QUESTIONS TO ANSWER:
1. Can you reproduce the forum thread on window tint fines word for word, starting with "I'd say its" and going on through "op...hope it helps."?
2. Does the forum thread on window tint fines support each statement below? Answer yes or no for each, and quote the words from the thread that decide it. (a) In North Carolina, a car that fails annual inspection for tint that is too dark gets sixty days to have it corrected. (b) The fine for the Winterville ticket was $150. (c) Law enforcement vehicles in North Carolina must follow the tint statute.

EXCERPT PROVIDED:

BEGIN

Got one several years ago in Alabama. I believe it cost me around $100.


----------



## Michael F. Gray (Apr 4, 2011)

N.C. has a tint statute, but most LEO's lack the expensive light meters to check for violations. It's almost the exclusive domain of our DMV inspectors. Most violations are detected during annual inspections, if too dark you don't pass and are extended sixty days to get it corrected and come back to pass inspection at no additional cost. I believe there is an industry accepted seal reputable tint dealers use to visually assure compliance with standards that are mostly the same all over the U.S.; as an old LEO let me say this is a good statute. I've stopped cars with multiple suspects involved in serious felonies with tint so dark you can't see inside. Exceptions are granted for tour buses, limosines, and those with a physicians note indicating medical need. LEO vehicles are also exempt, and most of our narcotics vehicles are tinted dark for obvious reasons. Good Luck.


----------



## whitworth (Apr 4, 2011)

*why heck*

the laws even deporting illegal aliens.


----------



## MD746 (Apr 4, 2011)

150.00 in Coweta 3yrs ago


----------



## GA DAWG (Apr 4, 2011)

I'd say its gonna cost you a bunch..Atleast 500 dollars  Mines pretty dark on my little truck..I cant even see anything on the side of the rd to shoot at.


----------



## 11P&YBOWHUNTER (Apr 4, 2011)

PM sent to the op...hope it helps.


----------



## GoldDot40 (Apr 4, 2011)

Got one in Winterville about 4 years ago. It was a $30 fine. Cop pulled me over because he couldn't see into my car while I was stopped for a red light.....and he was approaching from the road on my left. It was 9PM....of course he'd have trouble seeing into it, even if it was legal limit.

END

COLLECTED DATA:

BEGIN

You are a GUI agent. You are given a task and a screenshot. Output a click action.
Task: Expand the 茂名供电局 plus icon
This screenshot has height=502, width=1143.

END

RESULTS FOR THE EXERCISE:
1.
I'd say its gonna cost you a bunch..Atleast 500 dollars  Mines pretty dark on my little truck..I cant even see anything on the side of the rd to shoot at.


----------



## 11P&YBOWHUNTER (Apr 4, 2011)

PM sent to the op...hope it helps.

2.
(a) Yes: "if too dark you don't pass and are extended sixty days to get it corrected"
(b) No: "It was a $30 fine."
(c) No: "LEO vehicles are also exempt"